(WORK REQUIRED): Using the records below, give again exactly the lines from the line that contains "The width and height of the screenshot is (940, 400)." through the line that contains "You are a computer-use agent. This", both ends included, and only those.

* * *

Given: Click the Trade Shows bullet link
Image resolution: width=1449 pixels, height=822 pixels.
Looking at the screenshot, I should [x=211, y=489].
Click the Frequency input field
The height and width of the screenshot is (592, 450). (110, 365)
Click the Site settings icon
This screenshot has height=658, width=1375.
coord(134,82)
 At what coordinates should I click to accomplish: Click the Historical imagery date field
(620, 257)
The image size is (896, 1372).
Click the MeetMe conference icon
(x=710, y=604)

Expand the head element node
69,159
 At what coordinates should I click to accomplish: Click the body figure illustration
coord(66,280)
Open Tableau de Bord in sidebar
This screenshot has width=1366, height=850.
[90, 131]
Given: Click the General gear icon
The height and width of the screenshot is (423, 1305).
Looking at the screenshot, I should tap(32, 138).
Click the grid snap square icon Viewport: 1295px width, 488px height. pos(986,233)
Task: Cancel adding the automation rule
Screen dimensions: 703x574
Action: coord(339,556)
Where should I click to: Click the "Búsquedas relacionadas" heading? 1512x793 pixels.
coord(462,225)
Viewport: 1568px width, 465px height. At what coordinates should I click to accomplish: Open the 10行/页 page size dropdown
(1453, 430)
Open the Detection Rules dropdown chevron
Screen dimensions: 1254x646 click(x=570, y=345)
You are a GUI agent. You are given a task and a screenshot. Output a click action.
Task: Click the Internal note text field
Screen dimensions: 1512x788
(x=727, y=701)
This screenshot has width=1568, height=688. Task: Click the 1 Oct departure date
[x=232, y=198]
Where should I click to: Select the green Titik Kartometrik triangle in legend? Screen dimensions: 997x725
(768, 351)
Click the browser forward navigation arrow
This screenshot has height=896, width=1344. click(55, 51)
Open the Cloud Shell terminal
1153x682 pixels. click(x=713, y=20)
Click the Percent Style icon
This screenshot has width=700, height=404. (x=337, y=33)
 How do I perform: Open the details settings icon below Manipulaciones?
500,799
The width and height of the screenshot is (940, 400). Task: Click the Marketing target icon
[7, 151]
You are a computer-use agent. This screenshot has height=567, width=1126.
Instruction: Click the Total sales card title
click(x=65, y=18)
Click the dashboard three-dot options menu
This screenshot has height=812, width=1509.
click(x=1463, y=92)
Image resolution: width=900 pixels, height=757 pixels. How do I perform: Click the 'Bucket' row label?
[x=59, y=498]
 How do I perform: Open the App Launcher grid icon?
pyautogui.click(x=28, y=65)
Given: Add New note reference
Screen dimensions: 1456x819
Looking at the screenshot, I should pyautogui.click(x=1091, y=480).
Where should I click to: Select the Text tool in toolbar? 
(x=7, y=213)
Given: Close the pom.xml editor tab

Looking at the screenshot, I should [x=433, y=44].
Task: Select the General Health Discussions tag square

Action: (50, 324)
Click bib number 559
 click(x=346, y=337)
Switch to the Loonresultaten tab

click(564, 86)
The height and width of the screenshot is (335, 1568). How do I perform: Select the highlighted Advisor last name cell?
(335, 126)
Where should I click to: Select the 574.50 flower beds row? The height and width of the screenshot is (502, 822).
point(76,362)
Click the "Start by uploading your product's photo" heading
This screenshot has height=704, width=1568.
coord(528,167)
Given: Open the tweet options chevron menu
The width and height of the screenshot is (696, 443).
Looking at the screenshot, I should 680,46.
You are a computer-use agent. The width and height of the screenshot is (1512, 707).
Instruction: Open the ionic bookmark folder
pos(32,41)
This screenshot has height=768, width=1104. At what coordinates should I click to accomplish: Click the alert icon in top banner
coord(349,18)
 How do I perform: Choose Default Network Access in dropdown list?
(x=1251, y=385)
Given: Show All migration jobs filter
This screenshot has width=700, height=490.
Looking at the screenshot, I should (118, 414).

* * *

(THE COMPLETED TASK):
The width and height of the screenshot is (940, 400). Task: Click the Marketing target icon
[7, 151]
You are a computer-use agent. This screenshot has height=567, width=1126.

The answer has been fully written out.